Many companies measure employee engagement as a way of determining company culture. But satisfaction and engagement surveys simply document the extent of the problem. The focus must be on culture as the intersection between values and behaviors. It's about how we think, the way we act and our interactions with each other. 

As the Director of the Center for Army Leadership, I learned that culture bubbles up from the ground level. The CAL also stressed that an organization's culture must be measured in terms of its style, performance and belief from the perspective of the employees. These three interrelated elements offer a roadmap to where entropy, or actions that prevent the business from achieving its full potential, exists. Entropy, in the form of everything from gossip to bureaucracy to dishonest actions, causes organizations to wither, turn within and, ultimately, fail. 

When I work with corporate leaders to apply lessons from the military to private sector cultures, we use a survey to identify what the employees believe at both home and at work and what motivates them. The results supply a view into employee behavior that executives have described as "eye-opening" and a quantification of something for which they previously only had a gut feeling. 

The next step is collaborative — identifying those who can carry the desired culture throughout the organization from the bottom up, not just the top down, and make systemic change to combat entropy. Finally, and this may seem obvious but is not practiced with any robustness, companies must hire people based on the identified values that align with the desired corporate culture. 

The adage "culture eats strategy for breakfast" is so much more than MBA jargon.

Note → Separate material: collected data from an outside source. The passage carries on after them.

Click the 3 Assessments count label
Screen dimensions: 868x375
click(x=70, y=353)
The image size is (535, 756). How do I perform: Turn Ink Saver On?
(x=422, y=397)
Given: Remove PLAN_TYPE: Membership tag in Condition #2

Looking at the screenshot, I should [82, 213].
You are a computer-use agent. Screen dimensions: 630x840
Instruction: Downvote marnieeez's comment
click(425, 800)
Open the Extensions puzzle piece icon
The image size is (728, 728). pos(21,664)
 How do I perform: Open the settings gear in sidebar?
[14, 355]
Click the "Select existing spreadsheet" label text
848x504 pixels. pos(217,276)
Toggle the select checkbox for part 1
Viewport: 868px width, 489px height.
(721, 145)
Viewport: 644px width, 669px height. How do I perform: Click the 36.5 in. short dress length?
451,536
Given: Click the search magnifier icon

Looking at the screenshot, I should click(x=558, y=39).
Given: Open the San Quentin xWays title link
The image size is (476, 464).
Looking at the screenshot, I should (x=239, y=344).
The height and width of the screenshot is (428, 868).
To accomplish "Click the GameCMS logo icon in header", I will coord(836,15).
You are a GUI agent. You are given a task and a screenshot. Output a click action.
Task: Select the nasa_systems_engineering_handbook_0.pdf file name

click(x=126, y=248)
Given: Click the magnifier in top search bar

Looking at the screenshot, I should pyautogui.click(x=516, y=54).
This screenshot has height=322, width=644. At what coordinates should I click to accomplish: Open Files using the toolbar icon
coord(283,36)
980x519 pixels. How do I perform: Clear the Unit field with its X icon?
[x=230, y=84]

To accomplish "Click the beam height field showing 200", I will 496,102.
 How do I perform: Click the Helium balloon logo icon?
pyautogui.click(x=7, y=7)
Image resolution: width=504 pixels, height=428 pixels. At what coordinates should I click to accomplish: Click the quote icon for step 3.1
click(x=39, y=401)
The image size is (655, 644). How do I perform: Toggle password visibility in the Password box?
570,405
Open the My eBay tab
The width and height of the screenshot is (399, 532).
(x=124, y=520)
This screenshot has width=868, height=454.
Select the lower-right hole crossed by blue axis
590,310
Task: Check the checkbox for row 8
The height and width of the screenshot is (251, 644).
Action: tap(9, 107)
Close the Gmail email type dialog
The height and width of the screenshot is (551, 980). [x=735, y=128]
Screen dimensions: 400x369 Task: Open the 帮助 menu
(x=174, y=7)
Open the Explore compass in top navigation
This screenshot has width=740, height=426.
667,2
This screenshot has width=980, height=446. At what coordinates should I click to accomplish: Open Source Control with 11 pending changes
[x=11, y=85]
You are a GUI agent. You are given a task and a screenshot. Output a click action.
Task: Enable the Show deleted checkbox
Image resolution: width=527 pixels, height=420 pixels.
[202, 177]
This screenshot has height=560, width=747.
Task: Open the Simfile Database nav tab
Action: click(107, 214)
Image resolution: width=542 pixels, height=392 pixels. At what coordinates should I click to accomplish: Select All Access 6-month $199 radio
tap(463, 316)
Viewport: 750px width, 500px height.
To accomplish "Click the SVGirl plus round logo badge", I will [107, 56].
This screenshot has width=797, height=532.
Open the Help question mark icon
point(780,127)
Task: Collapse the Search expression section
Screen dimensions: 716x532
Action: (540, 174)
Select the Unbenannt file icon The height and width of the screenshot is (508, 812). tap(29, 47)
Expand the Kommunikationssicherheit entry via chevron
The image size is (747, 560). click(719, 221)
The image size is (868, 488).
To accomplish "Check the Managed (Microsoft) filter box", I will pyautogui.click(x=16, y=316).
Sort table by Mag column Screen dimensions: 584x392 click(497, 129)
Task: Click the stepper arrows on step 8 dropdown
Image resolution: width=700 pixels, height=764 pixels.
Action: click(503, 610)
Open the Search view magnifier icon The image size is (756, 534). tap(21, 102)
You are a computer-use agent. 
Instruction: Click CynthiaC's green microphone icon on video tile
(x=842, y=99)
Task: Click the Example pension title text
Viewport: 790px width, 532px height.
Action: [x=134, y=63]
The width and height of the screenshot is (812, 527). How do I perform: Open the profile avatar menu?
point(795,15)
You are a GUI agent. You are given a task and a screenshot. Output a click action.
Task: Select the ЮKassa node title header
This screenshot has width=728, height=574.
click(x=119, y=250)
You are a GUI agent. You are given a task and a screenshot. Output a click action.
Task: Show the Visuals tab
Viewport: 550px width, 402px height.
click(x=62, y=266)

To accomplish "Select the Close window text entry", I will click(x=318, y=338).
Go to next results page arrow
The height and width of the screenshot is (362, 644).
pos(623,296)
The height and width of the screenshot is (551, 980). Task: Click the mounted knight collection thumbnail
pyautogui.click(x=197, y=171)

Companies fail when they focus the lens too narrowly on profit and loss and allow values and behavior to run amuck. Satisfaction surveys show the extent of the problem. Putting a stress test to a company's culture offers benchmarks to fix the problem. It is possible to place tangible determinants on something that many may believe is intangible, specifically culture. For corporate leaders, this is one choice that should be a no-brainer.